La ruée vers la chloroquine a entraîné une forte hausse de son prix sur le marché noir. Avant l’épidémie de COVID-19, un comprimé de Nirupquin se vendait 250 francs CFA (0,40 dollars). Aujourd’hui, il coûte 1 500 francs CFA (2,40 dollars). Une boîte de 100 comprimés qui se vendait 6 000 francs CFA (10 dollars) coûte actuellement environ 20 000 francs CFA (33 dollars) sur le marché noir, a déclaré la source à ENACT.

Les réseaux criminels ont profité de l’empressement de la population à se procurer de la chloroquine

De nombreuses personnes achètent le médicament en pensant qu’il peut prévenir le coronavirus, ou pour se soigner à domicile, car de nombreux patients atteints de la COVID-19 refusent de se rendre à l’hôpital en raison de la stigmatisation liée à la maladie, explique le Professeur Seydi.

Dans un cas comme dans l’autre, ils ont des effets secondaires dangereux pour la vie des consommateurs. Selon l’OMS, les faux médicaments ne sont pas seulement à l’origine de maladies cardiovasculaires et d’insuffisances rénales chroniques, mais ils peuvent aussi provoquer une résistance dans la lutte contre des maladies comme le paludisme. Si le gouvernement ne prend pas des mesures urgentes contre la vente illicite de fausse chloroquine, l’automédication pourrait entraîner de graves problèmes de santé publique.

Au cours des cinq dernières années, le Sénégal a intensifié sa lutte contre les faux médicaments. En 2014, il a mis en place un comité interdépartemental de lutte contre les faux médicaments comprenant plusieurs entités dont les ministères de la Santé et du Commerce, la police et les douanes.

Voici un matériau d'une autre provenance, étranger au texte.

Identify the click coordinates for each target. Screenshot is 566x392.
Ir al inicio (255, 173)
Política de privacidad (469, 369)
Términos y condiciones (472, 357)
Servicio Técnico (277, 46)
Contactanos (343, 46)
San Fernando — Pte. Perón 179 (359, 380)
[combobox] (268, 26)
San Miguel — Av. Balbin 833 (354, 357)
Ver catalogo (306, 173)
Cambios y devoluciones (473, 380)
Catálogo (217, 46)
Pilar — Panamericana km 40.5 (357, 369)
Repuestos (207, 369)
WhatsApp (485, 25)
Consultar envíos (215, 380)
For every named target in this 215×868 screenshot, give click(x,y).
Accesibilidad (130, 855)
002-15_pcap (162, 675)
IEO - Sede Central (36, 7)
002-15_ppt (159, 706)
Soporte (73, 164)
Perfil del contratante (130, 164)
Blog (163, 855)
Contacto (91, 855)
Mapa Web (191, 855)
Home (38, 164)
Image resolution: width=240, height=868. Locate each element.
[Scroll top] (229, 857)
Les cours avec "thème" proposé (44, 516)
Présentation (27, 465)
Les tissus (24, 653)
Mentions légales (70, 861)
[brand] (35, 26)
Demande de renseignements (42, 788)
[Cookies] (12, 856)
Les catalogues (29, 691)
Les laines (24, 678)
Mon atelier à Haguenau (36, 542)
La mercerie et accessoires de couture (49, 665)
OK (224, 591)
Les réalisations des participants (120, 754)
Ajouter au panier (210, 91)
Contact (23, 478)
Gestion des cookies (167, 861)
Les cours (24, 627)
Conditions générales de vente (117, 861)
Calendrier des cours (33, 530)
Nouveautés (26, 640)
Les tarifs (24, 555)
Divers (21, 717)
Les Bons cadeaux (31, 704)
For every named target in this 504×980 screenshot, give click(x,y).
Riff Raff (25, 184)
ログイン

En février 2020, le Groupement polyvalent de recherche et de répression de la fraude, un service douanier de lutte contre la fraude, a effectué deux importantes saisies de faux médicaments. La première a été évaluée à environ 100 millions de francs CFA (169 310 dollars) et la seconde à 2,5 millions de francs CFA (38 094 dollars).

Depuis cinq ans, le Sénégal intensifie sa lutte contre les faux médicaments

En janvier 2020, le gouvernement sénégalais a signé l’Initiative de Lomé qui est un accord intercontinental pour la pénalisation et la coopération contre le trafic de faux médicaments. Selon le ministre de la Santé, Abdoulaye Diouf Sarr, le Sénégal s’est lancé dans la procédure de ratification de la Convention Médicrime. L’ordre des pharmaciens du Sénégal et les organisations de la société civile devraient saisir l’occasion offerte par une urgence sanitaire mondiale pour plaider en faveur de son adoption et de son application immédiates.

Outre la sensibilisation à la distanciation physique et au port du masque, les autorités sénégalaises devraient sensibiliser le public aux dangers de l’automédication et de la consommation de faux médicaments. Le Sénégal doit également développer un système efficace de suivi et de traçabilité de la chaîne d’approvisionnement pharmaceutique afin de briser le cycle du trafic de médicaments contrefaits.